#### STATED PROBLEM 1
In the records below, write out as a numbered list the part that opens with the line containing "Task: Focus activation code field 7" and runs to the end of the records, with both ends included. Leave the pictures out of your list.

#### SELECTION

START

Let’s start with the obvious… this is NOT the first rock ‘n’ roll record.

Not by a long shot.

The fact we’ve already reviewed 1350+ rock songs that predated it should tell you as much, but unfortunately generations of misguided souls were systematically lied to and therefore have been led believe otherwise.

Luckily though the story of how this fabrication came to take hold is as interesting and important as the record itself claims to be.
 

 

You’ve Heard The Noise They Make
Sam Phillips never had to go looking for someone to interview him, he merely had to answer the phone or open his door and there’d be a line of writers wanting to ask him about discovering Elvis Presley, dealing with the mercurial Jerry Lee Lewis, getting his first huge hit on the pop charts with Carl Perkins or launching Johnny Cash’s career.

He was a good interview too. He may have been a little intimidating with his Charles Manson-like intensity at times, but he was talkative and extremely analytical in his answers, thereby relieving the writers from having to do much work in shaping their articles, which of course had the added effect of guaranteeing his own (outsized) role would be central to their stories.

That was his second career you could say… perpetuating his own legend.

With all of the hyperbole surrounding Sun Records it’s sometimes hard to remember that the label was nowhere near as successful commercially as their reputation would suggest.

Despite the laundry list of legends who cut their first records for him over the years he was hardly an omnipotent talent scout either, he merely had an open door policy and as the only recording studio of note in a fertile region he managed to attract some genuinely talented artists, including – to his great fortune – the first wave of white southern rock ‘n’ rollers which provided a wide array of subjects for all the writers who sought to interview him two and three decades later for their primarily Caucasian readership.

END

#### SOURCE DATA
START

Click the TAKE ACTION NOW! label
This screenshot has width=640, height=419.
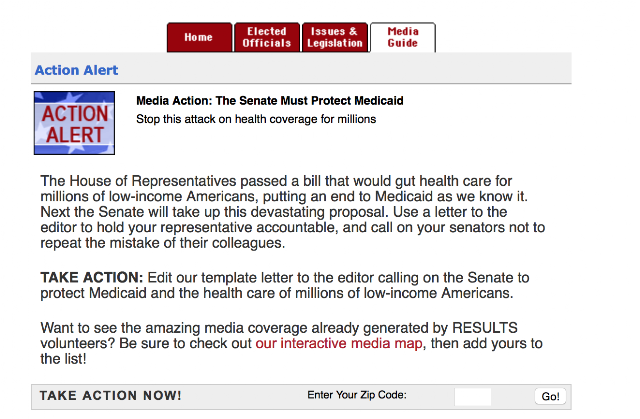click(110, 395)
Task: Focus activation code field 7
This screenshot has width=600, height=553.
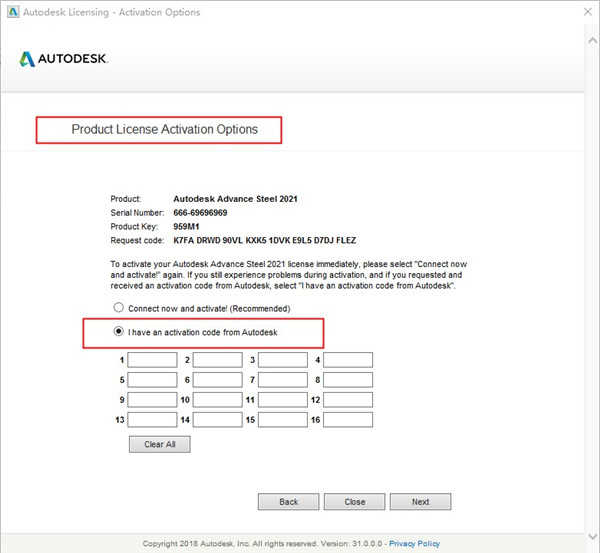Action: click(283, 380)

END

#### STATED PROBLEM 2
According to the passage on Sam Phillips and Sun Records, what kind of policy did Phillips have that drew artists to him?

#### TASK SOLUTION 1
1. Task: Focus activation code field 7
2. This screenshot has width=600, height=553.
3. Action: click(283, 380)

#### TASK SOLUTION 2
An open door policy.